Case Study
A Leading Transportation Agency Implements AI/ML to Enable Predictive Analytics
The solution modernizes forecasting around fare revenues and fleet maintenance.
Overview
The client is a leading governmental agency providing transportation services to millions of commuters in major cities and provinces. They are responsible for operating the various subway, bus, commuter rail, and other transportation solutions.
Challenge
The client was looking to enable real-time decisions on fleet scheduling and disseminating that information to the public.
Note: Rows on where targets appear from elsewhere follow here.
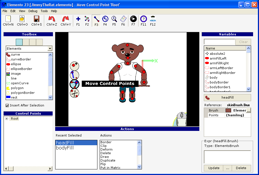The image size is (259, 175).
Task: Open the F4 timing tool
Action: click(106, 19)
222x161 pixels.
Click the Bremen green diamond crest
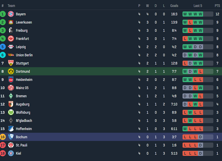[11, 96]
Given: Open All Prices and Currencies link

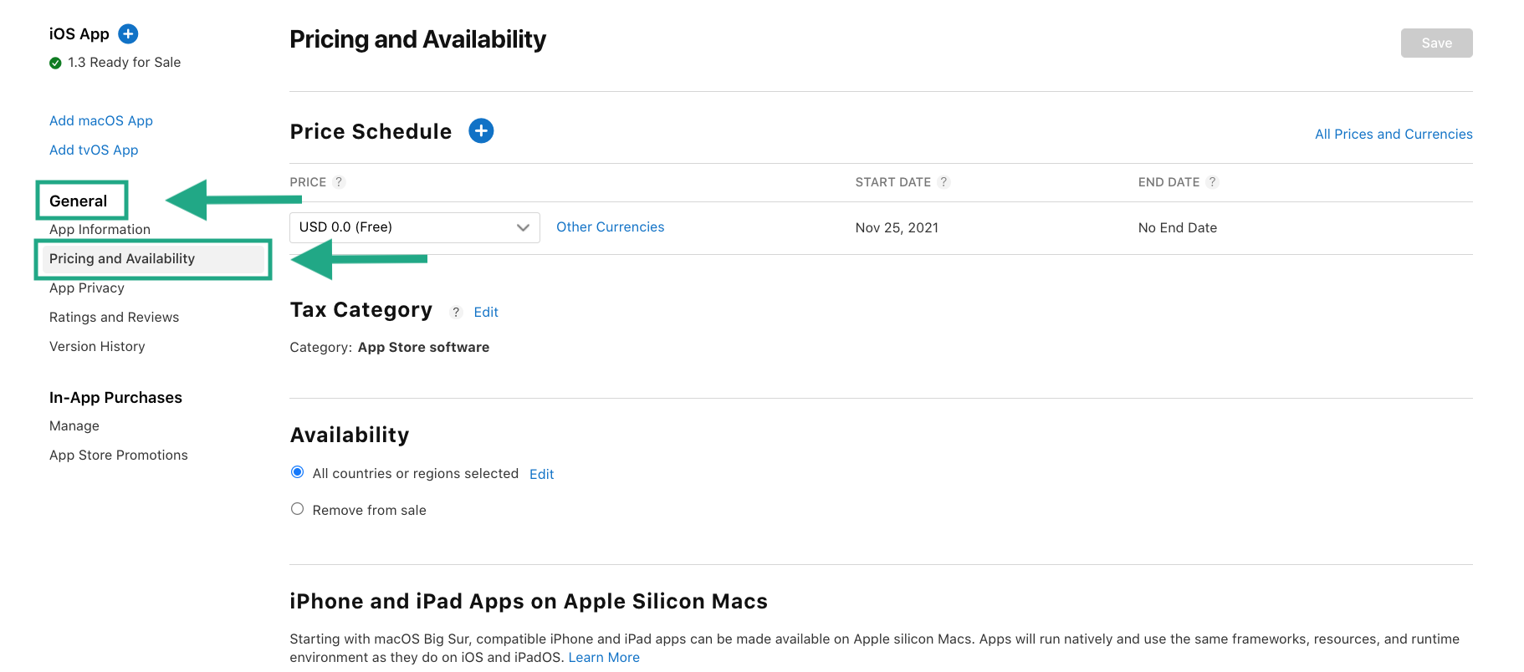Looking at the screenshot, I should tap(1394, 134).
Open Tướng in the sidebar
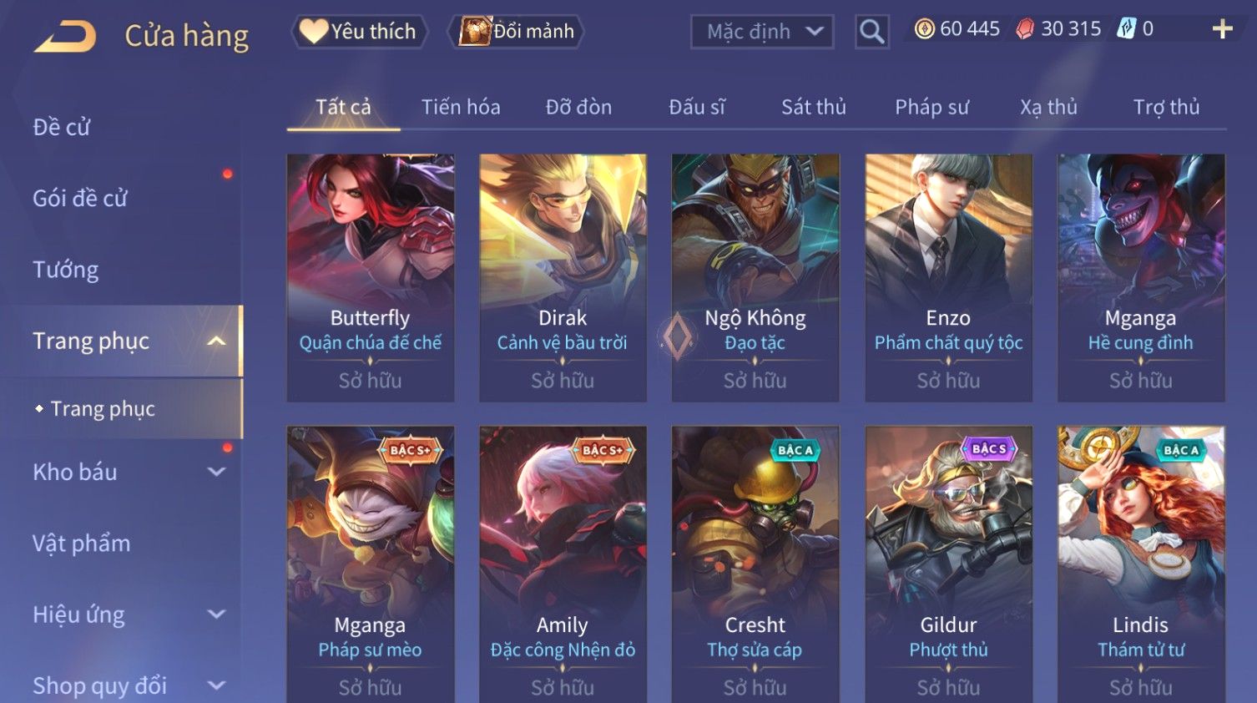Screen dimensions: 1257x703 tap(66, 270)
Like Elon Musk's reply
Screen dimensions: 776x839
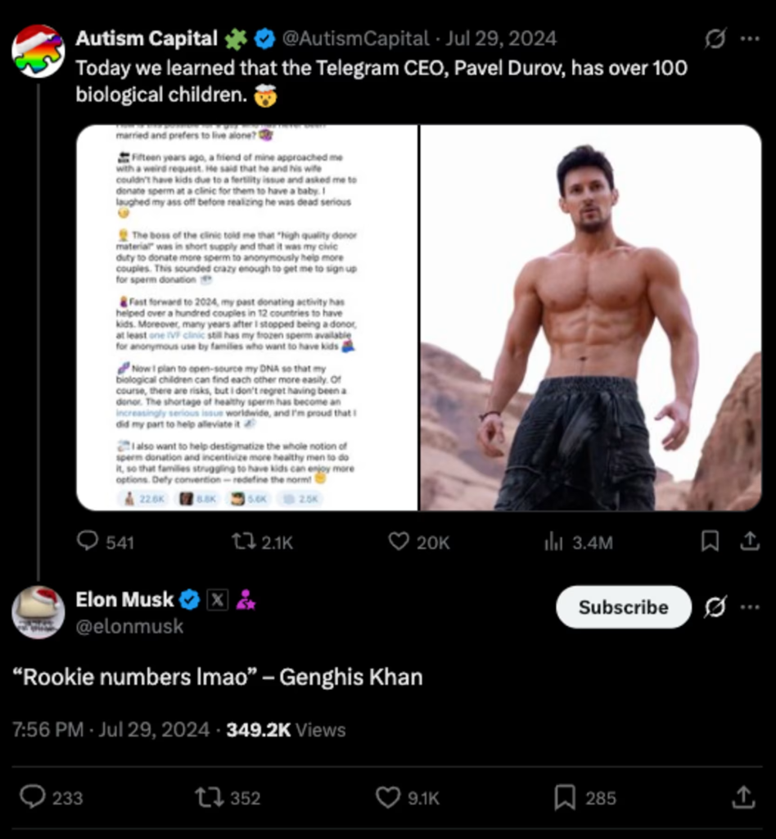point(386,797)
Additionally, they were looking to modernize their forecasting around fare revenues and fleet maintenance. They also wanted to standardize their AI/ML stack.
Solution
We were chosen as a partner for our strong credentials in Azure and our relationship with Microsoft. Ness worked closely with Microsoft to design and implement a greenfield Azure ML platform environment. The environment was delivered through Terraform Infrastructure-as-Code components, secured end-to-end with the native Azure service. Ness also created a comprehensive AI Operating Model based on 11 feature lenses and an associated AI Maturity Model.
Result
The client retired the bespoke AI/ML frameworks and infrastructure, resulting in significant cost savings. Our solution implemented AI/ML-based predictive fare estimation and fleet scheduling and provided 100% improvement in the current maturity level.